Exercise brief:
Copy out the records from the line with "Where should I click to: Click green" to the line with "tap(323, 429)", reproducing them verbatim.

Records for this task:
▬▬▬▬▬▬

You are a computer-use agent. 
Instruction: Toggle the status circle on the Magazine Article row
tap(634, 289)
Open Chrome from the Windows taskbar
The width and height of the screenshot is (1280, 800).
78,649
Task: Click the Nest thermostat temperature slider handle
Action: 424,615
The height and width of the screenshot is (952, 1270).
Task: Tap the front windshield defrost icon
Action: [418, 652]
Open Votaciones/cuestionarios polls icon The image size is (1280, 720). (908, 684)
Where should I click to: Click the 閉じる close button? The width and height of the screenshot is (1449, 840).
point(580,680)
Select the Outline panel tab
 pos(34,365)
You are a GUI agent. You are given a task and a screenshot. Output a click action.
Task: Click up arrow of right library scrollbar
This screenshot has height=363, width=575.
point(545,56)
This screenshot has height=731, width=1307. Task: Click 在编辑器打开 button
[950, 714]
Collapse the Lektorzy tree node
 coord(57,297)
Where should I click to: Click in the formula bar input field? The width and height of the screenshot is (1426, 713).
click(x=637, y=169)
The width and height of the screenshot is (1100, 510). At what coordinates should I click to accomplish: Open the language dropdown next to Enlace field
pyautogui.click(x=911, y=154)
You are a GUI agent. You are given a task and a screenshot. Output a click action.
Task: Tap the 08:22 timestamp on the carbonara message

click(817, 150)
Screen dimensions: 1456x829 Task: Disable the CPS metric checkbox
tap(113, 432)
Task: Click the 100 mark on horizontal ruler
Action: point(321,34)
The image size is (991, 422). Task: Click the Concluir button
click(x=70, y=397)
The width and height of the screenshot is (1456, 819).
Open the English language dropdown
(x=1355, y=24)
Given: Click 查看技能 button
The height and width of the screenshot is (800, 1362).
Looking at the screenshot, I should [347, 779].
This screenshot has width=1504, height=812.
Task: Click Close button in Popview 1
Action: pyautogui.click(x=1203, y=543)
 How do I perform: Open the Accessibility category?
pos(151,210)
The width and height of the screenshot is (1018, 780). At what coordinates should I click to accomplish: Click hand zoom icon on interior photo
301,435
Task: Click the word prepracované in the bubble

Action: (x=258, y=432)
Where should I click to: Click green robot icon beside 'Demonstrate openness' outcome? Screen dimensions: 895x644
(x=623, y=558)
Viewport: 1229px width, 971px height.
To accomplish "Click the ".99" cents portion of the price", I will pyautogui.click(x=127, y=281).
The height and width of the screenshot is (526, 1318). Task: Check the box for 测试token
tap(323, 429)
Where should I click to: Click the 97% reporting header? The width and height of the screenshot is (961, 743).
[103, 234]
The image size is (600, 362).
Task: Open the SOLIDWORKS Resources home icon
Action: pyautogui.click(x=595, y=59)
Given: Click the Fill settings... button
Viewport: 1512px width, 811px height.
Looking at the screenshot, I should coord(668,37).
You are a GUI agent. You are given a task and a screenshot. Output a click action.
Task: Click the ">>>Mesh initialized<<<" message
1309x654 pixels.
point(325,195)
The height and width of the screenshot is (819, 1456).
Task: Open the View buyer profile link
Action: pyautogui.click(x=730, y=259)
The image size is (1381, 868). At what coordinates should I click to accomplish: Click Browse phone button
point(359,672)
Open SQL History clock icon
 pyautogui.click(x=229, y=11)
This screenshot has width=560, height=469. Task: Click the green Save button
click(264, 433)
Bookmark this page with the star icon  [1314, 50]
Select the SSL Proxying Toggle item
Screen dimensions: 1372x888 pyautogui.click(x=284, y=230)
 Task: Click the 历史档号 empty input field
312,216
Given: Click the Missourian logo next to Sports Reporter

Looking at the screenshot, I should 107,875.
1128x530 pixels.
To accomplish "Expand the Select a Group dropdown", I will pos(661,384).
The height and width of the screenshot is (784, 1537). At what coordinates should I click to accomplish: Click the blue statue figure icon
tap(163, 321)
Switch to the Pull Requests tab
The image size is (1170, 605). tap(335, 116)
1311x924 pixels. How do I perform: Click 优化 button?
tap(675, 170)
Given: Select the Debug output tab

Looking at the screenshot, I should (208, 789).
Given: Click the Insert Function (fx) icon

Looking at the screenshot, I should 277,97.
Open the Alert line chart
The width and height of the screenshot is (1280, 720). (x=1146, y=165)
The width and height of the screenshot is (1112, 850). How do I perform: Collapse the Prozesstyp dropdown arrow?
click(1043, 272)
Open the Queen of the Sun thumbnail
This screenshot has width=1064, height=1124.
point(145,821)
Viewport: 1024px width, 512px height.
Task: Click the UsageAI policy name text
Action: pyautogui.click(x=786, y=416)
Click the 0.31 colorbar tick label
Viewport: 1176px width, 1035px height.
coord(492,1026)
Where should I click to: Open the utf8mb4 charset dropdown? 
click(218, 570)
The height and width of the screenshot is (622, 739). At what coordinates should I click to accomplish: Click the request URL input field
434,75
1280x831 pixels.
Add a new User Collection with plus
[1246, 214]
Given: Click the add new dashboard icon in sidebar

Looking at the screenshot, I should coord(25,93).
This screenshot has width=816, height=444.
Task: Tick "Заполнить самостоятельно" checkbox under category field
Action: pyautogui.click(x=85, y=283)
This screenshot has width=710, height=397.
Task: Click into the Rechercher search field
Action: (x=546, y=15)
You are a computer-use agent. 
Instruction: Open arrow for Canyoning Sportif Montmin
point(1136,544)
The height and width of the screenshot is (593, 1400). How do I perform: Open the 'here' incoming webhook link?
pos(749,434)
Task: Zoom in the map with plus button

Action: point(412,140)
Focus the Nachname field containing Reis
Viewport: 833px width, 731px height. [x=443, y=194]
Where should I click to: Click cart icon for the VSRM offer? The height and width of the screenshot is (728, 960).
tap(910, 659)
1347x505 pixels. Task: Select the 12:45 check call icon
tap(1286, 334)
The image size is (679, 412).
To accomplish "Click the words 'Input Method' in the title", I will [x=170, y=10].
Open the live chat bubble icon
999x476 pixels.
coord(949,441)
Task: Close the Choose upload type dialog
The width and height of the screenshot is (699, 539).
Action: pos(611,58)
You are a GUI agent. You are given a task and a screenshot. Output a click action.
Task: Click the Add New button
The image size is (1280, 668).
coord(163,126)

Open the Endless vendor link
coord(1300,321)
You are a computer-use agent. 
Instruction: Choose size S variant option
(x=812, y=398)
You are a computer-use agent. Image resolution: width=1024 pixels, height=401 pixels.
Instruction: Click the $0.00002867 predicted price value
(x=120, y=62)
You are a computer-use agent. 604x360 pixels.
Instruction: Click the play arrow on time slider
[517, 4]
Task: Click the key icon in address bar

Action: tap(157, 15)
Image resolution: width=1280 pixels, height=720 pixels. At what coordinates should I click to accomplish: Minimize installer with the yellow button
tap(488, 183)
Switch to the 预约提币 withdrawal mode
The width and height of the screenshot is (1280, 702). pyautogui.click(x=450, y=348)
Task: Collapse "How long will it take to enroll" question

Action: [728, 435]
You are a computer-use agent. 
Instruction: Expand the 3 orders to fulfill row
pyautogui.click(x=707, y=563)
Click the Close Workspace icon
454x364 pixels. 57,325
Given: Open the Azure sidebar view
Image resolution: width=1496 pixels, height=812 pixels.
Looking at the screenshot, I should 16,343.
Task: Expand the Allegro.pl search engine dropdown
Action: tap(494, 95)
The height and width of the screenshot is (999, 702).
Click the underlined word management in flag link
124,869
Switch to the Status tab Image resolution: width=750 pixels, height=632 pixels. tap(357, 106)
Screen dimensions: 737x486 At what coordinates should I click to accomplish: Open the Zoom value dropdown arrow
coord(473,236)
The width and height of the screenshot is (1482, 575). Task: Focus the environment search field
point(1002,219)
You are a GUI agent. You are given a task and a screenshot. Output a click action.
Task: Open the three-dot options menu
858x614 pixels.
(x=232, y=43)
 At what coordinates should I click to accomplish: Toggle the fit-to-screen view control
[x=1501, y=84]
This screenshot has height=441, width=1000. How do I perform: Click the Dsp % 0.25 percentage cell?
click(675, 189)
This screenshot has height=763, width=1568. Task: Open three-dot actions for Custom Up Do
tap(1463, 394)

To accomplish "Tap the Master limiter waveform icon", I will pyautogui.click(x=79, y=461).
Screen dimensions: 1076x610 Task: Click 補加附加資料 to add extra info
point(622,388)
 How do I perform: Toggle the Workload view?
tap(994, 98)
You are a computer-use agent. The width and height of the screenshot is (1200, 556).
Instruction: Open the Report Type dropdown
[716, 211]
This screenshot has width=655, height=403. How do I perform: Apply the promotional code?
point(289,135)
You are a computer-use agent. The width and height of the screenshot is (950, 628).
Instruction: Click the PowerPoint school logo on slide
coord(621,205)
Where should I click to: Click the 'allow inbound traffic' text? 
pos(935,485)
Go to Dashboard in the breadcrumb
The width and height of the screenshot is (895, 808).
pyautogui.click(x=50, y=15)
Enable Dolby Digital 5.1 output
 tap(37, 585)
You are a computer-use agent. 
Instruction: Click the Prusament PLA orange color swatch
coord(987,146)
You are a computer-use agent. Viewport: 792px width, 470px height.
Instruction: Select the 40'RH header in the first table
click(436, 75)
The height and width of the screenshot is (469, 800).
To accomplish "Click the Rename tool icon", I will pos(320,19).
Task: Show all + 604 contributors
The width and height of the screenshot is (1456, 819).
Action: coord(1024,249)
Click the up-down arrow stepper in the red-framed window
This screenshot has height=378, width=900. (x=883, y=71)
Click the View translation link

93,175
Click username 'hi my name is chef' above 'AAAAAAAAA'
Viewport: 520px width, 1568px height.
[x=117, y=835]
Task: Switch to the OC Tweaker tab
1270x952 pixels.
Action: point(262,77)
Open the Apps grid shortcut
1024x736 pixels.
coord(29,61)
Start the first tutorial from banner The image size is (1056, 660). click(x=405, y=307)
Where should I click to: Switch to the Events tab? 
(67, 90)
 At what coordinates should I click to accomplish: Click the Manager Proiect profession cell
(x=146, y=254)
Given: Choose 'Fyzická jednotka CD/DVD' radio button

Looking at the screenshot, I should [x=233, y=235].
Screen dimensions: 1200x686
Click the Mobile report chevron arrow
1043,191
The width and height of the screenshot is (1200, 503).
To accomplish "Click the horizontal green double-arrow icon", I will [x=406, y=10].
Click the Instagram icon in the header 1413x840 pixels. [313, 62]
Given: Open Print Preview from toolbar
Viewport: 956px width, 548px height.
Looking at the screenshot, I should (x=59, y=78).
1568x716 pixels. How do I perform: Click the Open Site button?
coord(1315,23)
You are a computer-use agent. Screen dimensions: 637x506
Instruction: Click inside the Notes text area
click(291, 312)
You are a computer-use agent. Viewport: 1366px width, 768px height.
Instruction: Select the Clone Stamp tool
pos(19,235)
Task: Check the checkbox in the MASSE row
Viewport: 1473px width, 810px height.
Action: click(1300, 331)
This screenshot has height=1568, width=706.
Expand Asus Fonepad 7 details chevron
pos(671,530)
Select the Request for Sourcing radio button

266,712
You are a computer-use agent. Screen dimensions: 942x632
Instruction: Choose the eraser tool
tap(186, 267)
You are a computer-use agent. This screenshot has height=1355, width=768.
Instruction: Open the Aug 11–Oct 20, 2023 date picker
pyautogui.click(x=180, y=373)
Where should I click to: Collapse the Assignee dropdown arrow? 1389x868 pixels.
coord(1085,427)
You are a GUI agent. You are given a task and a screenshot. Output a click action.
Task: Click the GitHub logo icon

▬▬▬▬▬▬

Result:
Where should I click to: Click green robot icon beside 'Demonstrate openness' outcome? Screen dimensions: 895x644
(x=623, y=558)
Viewport: 1229px width, 971px height.
To accomplish "Click the ".99" cents portion of the price", I will pyautogui.click(x=127, y=281).
The height and width of the screenshot is (526, 1318). Task: Check the box for 测试token
tap(323, 429)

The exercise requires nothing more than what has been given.